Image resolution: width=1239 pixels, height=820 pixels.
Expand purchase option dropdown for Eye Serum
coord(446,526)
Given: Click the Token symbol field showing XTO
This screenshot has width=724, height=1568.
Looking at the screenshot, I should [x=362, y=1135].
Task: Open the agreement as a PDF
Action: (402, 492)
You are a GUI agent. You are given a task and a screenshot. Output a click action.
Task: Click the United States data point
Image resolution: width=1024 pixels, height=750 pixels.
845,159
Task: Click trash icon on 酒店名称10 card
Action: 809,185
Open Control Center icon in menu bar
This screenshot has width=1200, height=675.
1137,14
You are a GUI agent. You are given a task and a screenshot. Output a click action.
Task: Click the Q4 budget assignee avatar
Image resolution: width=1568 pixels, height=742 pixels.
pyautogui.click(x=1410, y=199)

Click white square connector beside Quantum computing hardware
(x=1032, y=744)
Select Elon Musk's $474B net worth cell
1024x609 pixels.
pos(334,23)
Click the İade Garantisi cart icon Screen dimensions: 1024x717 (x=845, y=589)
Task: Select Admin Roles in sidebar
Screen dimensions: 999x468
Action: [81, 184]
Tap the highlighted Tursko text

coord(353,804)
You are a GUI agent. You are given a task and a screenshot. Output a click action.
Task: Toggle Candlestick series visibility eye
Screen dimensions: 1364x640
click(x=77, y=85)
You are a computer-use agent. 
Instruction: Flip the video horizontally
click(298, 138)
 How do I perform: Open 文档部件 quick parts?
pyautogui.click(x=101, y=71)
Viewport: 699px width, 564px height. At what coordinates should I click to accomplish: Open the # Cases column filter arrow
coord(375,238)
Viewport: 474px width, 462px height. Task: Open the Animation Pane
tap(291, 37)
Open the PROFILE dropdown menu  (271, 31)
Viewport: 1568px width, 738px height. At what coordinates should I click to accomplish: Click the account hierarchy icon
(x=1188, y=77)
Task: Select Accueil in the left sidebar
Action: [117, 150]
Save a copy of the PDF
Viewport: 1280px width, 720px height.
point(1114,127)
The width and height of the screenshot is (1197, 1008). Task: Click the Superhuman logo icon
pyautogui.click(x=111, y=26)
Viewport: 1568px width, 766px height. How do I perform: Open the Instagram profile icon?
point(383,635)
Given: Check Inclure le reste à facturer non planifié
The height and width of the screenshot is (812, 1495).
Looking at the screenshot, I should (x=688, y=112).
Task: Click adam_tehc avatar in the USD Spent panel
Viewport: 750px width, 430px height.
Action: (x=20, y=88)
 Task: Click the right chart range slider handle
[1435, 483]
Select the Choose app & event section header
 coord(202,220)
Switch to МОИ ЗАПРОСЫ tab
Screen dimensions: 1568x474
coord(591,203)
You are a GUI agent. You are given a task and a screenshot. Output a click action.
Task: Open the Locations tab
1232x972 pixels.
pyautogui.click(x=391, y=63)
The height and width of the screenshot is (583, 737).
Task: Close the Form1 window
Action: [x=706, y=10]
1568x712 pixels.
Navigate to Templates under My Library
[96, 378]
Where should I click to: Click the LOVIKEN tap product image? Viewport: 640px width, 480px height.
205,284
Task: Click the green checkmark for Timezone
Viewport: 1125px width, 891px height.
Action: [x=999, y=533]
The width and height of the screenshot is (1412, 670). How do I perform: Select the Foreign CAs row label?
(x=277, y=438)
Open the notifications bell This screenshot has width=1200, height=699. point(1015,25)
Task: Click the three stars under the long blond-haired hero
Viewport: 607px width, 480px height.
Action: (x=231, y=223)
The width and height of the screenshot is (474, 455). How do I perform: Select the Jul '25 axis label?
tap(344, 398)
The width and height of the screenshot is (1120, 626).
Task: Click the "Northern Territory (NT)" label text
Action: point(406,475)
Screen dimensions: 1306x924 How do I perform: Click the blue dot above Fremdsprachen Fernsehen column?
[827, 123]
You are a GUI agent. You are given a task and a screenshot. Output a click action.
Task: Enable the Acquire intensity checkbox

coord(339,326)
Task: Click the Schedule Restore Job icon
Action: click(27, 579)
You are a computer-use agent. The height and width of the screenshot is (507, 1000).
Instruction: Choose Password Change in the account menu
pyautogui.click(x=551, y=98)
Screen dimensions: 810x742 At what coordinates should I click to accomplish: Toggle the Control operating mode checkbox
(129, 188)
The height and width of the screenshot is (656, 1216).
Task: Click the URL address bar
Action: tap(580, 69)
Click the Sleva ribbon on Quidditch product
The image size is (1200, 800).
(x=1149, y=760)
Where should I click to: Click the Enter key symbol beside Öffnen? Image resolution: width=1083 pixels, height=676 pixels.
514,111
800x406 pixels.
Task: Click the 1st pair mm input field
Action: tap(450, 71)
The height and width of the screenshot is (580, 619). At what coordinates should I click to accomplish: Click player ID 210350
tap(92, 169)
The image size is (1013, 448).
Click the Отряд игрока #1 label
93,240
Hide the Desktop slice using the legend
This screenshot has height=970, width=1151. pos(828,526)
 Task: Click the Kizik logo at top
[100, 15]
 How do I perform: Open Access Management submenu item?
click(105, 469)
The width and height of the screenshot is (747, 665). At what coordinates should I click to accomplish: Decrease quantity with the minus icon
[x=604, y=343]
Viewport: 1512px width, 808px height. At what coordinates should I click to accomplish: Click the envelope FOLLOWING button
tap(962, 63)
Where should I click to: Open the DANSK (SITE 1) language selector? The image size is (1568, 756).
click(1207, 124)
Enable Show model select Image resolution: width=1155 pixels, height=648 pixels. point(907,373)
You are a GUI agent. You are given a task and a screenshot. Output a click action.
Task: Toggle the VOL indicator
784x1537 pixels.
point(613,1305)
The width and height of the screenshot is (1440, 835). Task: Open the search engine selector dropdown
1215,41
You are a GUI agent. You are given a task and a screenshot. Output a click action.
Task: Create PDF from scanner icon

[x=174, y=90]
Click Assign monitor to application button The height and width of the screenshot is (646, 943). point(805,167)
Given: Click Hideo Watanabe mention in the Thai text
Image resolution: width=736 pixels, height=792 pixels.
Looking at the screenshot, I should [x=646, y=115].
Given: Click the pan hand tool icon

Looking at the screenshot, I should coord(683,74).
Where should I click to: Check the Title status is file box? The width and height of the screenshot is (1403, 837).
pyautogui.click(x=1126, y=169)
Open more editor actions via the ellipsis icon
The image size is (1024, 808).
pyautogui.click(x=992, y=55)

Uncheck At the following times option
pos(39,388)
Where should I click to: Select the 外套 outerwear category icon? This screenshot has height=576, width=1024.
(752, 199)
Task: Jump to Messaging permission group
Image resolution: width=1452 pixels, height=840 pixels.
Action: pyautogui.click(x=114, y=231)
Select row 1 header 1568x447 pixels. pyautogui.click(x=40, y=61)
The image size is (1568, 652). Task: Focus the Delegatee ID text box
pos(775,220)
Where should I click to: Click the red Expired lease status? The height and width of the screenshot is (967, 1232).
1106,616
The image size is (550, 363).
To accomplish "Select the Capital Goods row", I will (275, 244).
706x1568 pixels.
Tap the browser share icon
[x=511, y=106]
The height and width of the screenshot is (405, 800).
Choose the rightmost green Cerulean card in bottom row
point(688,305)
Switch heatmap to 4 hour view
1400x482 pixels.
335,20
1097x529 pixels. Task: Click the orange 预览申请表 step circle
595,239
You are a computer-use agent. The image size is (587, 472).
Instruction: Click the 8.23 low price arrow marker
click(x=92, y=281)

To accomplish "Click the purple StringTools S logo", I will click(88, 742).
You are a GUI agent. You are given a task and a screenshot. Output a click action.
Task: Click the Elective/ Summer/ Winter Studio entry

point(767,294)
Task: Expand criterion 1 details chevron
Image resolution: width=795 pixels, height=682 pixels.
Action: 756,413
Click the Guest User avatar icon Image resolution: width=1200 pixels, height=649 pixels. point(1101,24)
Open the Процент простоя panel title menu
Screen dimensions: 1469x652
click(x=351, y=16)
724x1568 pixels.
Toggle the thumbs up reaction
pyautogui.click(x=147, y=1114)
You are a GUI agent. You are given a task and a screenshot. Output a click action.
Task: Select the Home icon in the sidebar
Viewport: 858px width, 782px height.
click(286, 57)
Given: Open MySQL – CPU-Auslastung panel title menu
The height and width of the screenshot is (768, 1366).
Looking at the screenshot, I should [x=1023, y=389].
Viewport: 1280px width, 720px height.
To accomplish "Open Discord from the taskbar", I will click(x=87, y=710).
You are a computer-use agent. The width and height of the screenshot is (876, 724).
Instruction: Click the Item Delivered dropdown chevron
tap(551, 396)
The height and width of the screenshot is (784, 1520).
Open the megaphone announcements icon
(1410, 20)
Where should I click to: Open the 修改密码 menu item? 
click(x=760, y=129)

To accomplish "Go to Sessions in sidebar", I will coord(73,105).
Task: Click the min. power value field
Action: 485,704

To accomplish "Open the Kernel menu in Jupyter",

# # #

• **How to complete this task**: Write the lines again exactly, from the first line of the material above to the line that includes "Task: Select Admin Roles in sidebar", both included. Leave out all the rest.

• **Response box**:
Image resolution: width=1239 pixels, height=820 pixels.
Expand purchase option dropdown for Eye Serum
coord(446,526)
Given: Click the Token symbol field showing XTO
This screenshot has width=724, height=1568.
Looking at the screenshot, I should [x=362, y=1135].
Task: Open the agreement as a PDF
Action: (402, 492)
You are a GUI agent. You are given a task and a screenshot. Output a click action.
Task: Click the United States data point
Image resolution: width=1024 pixels, height=750 pixels.
845,159
Task: Click trash icon on 酒店名称10 card
Action: 809,185
Open Control Center icon in menu bar
This screenshot has width=1200, height=675.
1137,14
You are a GUI agent. You are given a task and a screenshot. Output a click action.
Task: Click the Q4 budget assignee avatar
Image resolution: width=1568 pixels, height=742 pixels.
pyautogui.click(x=1410, y=199)

Click white square connector beside Quantum computing hardware
(x=1032, y=744)
Select Elon Musk's $474B net worth cell
1024x609 pixels.
pos(334,23)
Click the İade Garantisi cart icon Screen dimensions: 1024x717 (x=845, y=589)
Task: Select Admin Roles in sidebar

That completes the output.